Use the "s#" format instead, which returns both a pointer to the string
contents and its length. Even if you're not going to copy the buffer, it's
required in case the string could contain any NUL byte.
 
S

Stefan Behnel

Floris said:
I'm slightly confused about some memory allocations in the C API.

If you want to reduce the number of things you have to get your head
around, learn Cython instead of the raw C-API. It's basically Python, does
all the reference counting for you and also reduces the amount of memory
handling you have to care about.

http://cython.org/

Stefan
 
I

Ivan Illarionov

How did you get a reference to the original
string object, with which to increment its reference count?

Use the "O!" format instead of "s":
PyObject *pystr;
.... PyArg_ParseTuple(args, "O!", &PyStringObject, &pystr) ...

Then you can use PyString_AS_STRING explicitly, and control ref.
counts yourself.
How do you know its length to copy it into your own buffer?

Use the "s#" format, as Gabriel has said.

Ivan
 
A

Aaron Brady

Use the "O!" format  instead of "s":
PyObject *pystr;
... PyArg_ParseTuple(args, "O!", &PyStringObject, &pystr) ... edit: &PyString_Type

Then you can use PyString_AS_STRING explicitly, and control ref.
counts yourself.


Use the "s#" format, as Gabriel has said.

Ivan

I see. Do I read correctly that 's' is only useful when the
argument's position is known? Otherwise you can't know its length or
change its reference count.
 
S

Stefan Behnel

Aaron said:
I see. Do I read correctly that 's' is only useful when the
argument's position is known?

I assume you meant "length".

Otherwise you can't know its length or
change its reference count.

The internal representation of Python byte strings is 0 terminated, so
strlen() will work.

Stefan
 
M

MRAB

Stefan said:
I assume you meant "length".



The internal representation of Python byte strings is 0 terminated, so
strlen() will work.
But remember that a bytestring can contain a zero byte (chr(0) in Python
2.x).
 
F

Floris Bruynooghe

If you want to reduce the number of things you have to get your head
around, learn Cython instead of the raw C-API. It's basically Python, does
all the reference counting for you and also reduces the amount of memory
handling you have to care about.

http://cython.org/

Sure that is a good choice in some cases. Not in my case currently
though, it would mean another build dependency on all our build hosts
and I'm just (trying to) stop an existing extension module from
leaking memory, no way I'm going to re-write that from scratch.

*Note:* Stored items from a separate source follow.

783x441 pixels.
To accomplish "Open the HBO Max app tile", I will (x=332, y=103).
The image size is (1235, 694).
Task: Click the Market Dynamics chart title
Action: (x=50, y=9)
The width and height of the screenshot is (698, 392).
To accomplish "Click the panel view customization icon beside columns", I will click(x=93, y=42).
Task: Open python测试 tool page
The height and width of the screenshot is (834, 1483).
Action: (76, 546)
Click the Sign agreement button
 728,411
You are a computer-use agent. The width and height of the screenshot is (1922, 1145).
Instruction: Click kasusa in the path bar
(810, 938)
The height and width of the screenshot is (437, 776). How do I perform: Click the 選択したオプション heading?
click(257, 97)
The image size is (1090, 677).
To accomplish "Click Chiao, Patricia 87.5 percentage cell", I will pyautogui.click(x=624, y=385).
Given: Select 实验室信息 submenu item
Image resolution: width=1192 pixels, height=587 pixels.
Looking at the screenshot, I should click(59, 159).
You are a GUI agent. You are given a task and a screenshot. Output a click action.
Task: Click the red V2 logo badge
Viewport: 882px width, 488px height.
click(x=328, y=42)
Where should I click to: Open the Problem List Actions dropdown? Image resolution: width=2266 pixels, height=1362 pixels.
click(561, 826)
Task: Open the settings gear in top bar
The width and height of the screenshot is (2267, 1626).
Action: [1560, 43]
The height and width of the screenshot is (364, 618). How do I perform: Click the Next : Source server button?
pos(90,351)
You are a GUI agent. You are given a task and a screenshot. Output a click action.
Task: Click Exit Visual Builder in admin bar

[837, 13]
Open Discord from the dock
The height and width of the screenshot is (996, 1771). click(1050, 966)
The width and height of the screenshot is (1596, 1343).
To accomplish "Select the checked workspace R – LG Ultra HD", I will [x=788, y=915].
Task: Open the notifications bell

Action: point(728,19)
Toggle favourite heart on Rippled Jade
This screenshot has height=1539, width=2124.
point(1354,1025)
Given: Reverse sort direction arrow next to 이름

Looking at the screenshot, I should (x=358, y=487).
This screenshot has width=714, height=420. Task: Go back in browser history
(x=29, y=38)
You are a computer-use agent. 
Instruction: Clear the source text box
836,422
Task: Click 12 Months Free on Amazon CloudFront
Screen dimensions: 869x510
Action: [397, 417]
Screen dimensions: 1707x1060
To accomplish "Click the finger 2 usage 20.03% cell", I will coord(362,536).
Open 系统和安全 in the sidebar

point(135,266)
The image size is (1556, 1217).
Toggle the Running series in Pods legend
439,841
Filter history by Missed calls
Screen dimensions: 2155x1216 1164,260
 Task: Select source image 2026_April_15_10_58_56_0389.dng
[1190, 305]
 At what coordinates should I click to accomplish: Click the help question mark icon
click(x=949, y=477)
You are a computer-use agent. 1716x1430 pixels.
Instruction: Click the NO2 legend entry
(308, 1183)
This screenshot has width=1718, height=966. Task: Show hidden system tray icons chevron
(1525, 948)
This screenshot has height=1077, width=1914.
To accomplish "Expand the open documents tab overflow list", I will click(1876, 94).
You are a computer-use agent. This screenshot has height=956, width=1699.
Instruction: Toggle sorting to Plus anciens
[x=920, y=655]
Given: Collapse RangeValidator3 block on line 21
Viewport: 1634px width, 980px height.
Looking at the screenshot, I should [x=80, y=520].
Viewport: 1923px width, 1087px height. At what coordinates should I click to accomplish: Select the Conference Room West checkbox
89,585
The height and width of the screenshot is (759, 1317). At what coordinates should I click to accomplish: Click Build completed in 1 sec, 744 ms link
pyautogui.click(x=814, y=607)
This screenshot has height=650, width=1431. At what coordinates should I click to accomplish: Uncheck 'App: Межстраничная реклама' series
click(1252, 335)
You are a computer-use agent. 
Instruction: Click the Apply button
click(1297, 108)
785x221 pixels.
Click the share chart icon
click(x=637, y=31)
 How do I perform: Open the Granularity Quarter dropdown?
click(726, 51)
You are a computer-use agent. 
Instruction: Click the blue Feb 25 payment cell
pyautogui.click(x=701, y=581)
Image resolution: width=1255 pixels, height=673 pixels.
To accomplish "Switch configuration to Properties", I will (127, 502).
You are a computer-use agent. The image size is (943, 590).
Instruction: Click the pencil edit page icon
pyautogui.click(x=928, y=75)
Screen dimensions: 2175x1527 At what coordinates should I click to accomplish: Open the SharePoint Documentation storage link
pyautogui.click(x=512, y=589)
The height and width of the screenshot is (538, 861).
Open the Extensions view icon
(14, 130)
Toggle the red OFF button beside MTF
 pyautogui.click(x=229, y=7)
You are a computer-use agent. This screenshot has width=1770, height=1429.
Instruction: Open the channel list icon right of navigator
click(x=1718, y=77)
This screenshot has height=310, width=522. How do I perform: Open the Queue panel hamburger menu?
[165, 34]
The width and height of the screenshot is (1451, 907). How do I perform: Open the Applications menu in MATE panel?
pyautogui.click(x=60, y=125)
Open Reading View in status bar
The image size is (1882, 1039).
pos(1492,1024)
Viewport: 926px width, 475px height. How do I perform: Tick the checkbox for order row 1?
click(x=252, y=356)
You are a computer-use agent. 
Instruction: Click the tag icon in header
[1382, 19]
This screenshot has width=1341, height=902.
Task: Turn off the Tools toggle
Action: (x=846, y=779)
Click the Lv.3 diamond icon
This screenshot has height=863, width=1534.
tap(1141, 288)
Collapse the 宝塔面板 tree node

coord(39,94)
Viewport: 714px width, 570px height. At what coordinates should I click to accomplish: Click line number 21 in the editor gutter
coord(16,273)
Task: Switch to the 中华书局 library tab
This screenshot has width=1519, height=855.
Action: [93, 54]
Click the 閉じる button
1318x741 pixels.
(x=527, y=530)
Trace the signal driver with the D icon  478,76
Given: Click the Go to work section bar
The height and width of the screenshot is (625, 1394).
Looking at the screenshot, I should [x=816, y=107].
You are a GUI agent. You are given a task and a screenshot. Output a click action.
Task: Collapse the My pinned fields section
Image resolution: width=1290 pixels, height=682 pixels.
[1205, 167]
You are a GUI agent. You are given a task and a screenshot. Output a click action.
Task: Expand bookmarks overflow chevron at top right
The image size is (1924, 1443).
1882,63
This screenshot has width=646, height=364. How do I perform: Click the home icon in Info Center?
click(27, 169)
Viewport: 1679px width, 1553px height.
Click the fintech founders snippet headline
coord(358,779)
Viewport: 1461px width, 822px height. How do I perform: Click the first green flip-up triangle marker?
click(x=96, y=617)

But interesting discussion though, thanks!
Floris
 
A

Aaron Brady

I assume you meant "length".

No, position in the argument list. Otherwise you can't change its
reference count; in which case, a pointer to the string object's
contents (a char*) is useless after control leaves the caller's scope.
The internal representation of Python byte strings is 0 terminated, so
strlen() will work.

As MRAB said, Python strings can contain null bytes, since they carry
their lengths. Therefore strlen will always succeed, but isn't always
right.
7

'strlen' says '3'.

So, with 's', you are limited to the operations preceding null bytes
in the current scope (with the GIL held).

I hold this is strong enough to put the burden of proof on the
defenders of having 's'. What is its use case?
 
S

Stefan Behnel

Aaron said:
As MRAB said, Python strings can contain null bytes,

Sure, they can. Most byte strings I've seen didn't, though. And if you know
that they don't contain any null bytes (UTF-8 serialised XML, for example,
or ASCII encoded text, or ...), 's' is just fine. If you need content *and*
length, use 's#'. Matter of use case, as usual.

Stefan
 
H

Hrvoje Niksic

Aaron Brady said:
I hold this is strong enough to put the burden of proof on the
defenders of having 's'. What is its use case?

Passing the string to a C API that can't handle (or don't care about)
embedded null chars anyway. Filename API's are a typical example.